No Tocantins

Ministérios Públicos ajuízam ação pedindo regularização no abastecimento de insumos para teste da Covid-19 no Lacen/TO

02/07/2020 17h01 - Atualizado em 02/07/2020 17h09
Foto: Nielcem Fernandes/Governo do Tocantins

O Ministério Público do Tocantins (MPTO), Ministério Público Federal (MPF) e Ministério Público do Trabalho (MPT), ajuizaram nesta quinta-feira, 2, ação civil pública requisitando que a Justiça Federal obrigue a União e o Estado do Tocantins a, juntas, regularizarem o abastecimento do estoque de todos os insumos necessários para o funcionamento do Laboratório Central do Tocantins (Lacen/TO), no que se refere aos kits reagentes para teste diagnóstico da Covid-19, pelo método de RT-PCR.

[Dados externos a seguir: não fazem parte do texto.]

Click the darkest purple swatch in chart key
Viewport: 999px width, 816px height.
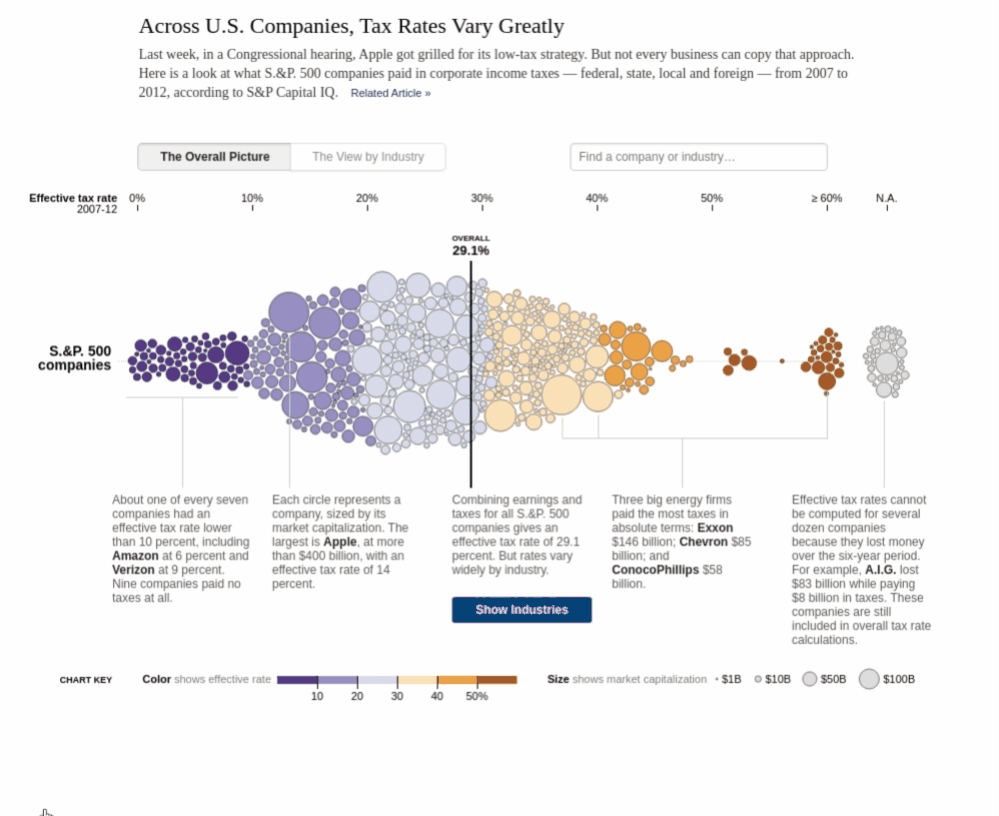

Os três órgãos, que atuam conjuntamente no âmbito do Gabinete Permanente Interinstitucional (GPI), relataram que nas últimas semanas houve agravamento do cenário de desabastecimento dos insumos necessários para testagem da Covid-19 e, com isso, a restrição para realização de testes. “A falta de insumos inviabiliza a realização de testes em larga escala e, consequentemente, a obtenção de dados que são necessários para o planejamento das políticas públicas voltadas para o controle da disseminação do coronavírus no Estado”, ressaltou a promotora de Justiça da área da Saúde, Araína Cesárea D’Alessandro.

Para os membros do GPI, a falta dos testes afeta o monitoramento das pessoas positivadas com a doença e compromete a qualidade do atendimento dos serviços de saúde, aos pacientes com sintomas da Covid-19, ampliando os riscos de disseminação local do novo coronavírus.

Tomada de decisão

Conforme consta na ação, para o GPI é imprescindível que o poder público garanta as notificações de Covid-19 geradas pelos testes realizados no Lacen-TO, principalmente considerando o atual estágio do avanço da pandemia e as notícias dos planos de reabertura da economia pelo Estado do Tocantins. “A ausência de testes repercute na tomada de decisões das autoridades sanitárias sobre a necessidade de recrudescimento ou relaxamento das medidas de distanciamento social nas diferentes cidades tocantinenses”, assinalou a promotora de Justiça.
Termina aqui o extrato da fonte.